Francisco Garrido.
Decía Albert Camus que un mundo sin policía seria un mundo gobernado por los chulos de barrio. Y posiblemente tenía razón. La policía, a diferencia del ejército, es una institución, en una forma u otra, insuperable: detenta el monopolio en el uso legítimo de la fuerza al servicio de la legalidad. El ejército defiende la soberanía, la policía la ley. La policía es potencialmente auto reflexiva pues está sometida a los mismos principios que ella somete (la legalidad). El ejercito, por el contrario, está más cerca de la “razón de Estado” (fuerza) que del “Estado de la razón” (Estado de derecho). Podemos, y debemos, pensar un mundo sin ejércitos pero no podemos pensar, aunque si desear, un mundo sin policía. Es lo que tiene haber sido arrojados del “paraíso terrenal” (la comunidad primitiva unitaria).

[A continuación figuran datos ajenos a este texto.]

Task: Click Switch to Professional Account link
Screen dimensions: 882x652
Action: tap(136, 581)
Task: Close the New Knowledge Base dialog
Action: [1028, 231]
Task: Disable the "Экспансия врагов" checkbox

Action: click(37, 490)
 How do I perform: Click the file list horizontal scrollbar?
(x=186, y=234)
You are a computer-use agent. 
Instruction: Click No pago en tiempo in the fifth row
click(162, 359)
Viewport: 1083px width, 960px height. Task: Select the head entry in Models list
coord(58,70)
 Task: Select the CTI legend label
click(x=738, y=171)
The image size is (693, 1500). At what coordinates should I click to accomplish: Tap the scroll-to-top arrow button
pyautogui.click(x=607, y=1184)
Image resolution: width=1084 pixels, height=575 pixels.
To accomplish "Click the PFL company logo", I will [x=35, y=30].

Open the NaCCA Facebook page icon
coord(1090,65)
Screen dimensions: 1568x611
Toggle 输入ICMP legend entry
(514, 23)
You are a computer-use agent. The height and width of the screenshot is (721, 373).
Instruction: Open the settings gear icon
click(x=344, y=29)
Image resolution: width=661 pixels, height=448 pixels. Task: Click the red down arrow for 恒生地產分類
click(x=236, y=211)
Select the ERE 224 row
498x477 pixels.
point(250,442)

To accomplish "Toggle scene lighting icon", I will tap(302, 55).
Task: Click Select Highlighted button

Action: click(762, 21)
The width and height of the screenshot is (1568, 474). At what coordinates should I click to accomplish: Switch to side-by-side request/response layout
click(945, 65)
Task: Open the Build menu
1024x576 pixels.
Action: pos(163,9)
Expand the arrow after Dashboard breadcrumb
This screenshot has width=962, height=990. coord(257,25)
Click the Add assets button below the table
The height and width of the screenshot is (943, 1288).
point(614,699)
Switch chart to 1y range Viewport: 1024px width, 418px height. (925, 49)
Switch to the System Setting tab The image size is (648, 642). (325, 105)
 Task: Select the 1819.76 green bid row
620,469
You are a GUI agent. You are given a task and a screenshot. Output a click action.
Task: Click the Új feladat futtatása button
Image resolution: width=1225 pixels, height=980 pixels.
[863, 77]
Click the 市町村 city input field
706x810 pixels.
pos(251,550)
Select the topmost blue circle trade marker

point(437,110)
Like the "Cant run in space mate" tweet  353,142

¿Pero que ocurre cuando la policía se comporta como “chulos de barrio”? ¿Cuándo parecen más un ejército de ocupación que una policía democrática? Estos días lo hemos visto centenares de veces, como los vimos en meses anteriores; brutalidad, chulería, violencia gratuita, ocultación de las placas de identificación, maltrato a los detenidos. Y no pasa nada. Ningún policía es procesado, ningún mando cesado, ningún responsable político dimite. Los único cambios que se le ocurren al ministerio del interior, el opusino Fernández Díaz (a este sí que le va eso de “a Dios rogando y con el mazo dando) es cambiar la ley para reforzar aún más la impunidad policial (elevar las penas a los manifestantes o impedir que se publiquen fotos de las acciones policiales).
Estas conductas de la policía no son nuevas. Muchos emigrantes, marginales, disidentes, ecologistas, sindicalistas, lo saben. En los años de ladrillo y rosas fueron golpeados y detenidos, sin focos y con la opinión pública mirando para otro lado. Eran esos años en los que parecía que protestar era una excentricidad de perro-flauta aburrido. Las asociaciones de derechos humanos o Amnistía Internacional lo denunciaron, año a año, informe a informe; y nada, tampoco pasaba nada. Si ahora nos sorprende la brutalidad policial es por qué antes la ignorábamos deliberadamente. La crisis ha convertido a cualquier columnista de El País, a cualquier profesor universitario, a cualquier empresario en un emigrante, en un marginal, en un radical. Los estudios afirman que se ha disparado la desigualdad, y es bien cierto. Pero también la crisis nos ha igualado; la violencia policial anticipa una homologación que, si no lo impedimos, vendrá en todos los órdenes. La policía no está recordando que esa diferencia entre el ciudadano y el “homo saccer” (un “don nadie” para entendernos) que indicaba Agamben, quizás se esté diluyendo.
Lo que falla evidentemente no es sólo la policía, lo que falla es el estado de cosas donde opera. Falla los controles y el sistema de garantías que deberían poner freno a la brutalidad policial. Falla la desigualdad social y política que convierte a la policía en los perros guardianes de los que mandan y no en los garante de los derechos. Pero porque falla todo eso no debemos renunciar a exigir que no falle. No podemos permitirnos el lujo de considerar a la policía como un enemigo natural del pueblo. Necesitamos otra policía como necesitamos otra sociedad. La policía, como la política, no es el enemigo. Dejemos ya esta inútil conspiración contra los universales (la política, la economía). Luchamos por el matiz , que decía Lenin.Los enemigos son los que la mandan. Pensemos sobre ello, más allá de experiencias personales por muy duras que puedan ser. Se lo digo yo, que si les cuento mis experiencias personales con la policía, apaga y vámonos.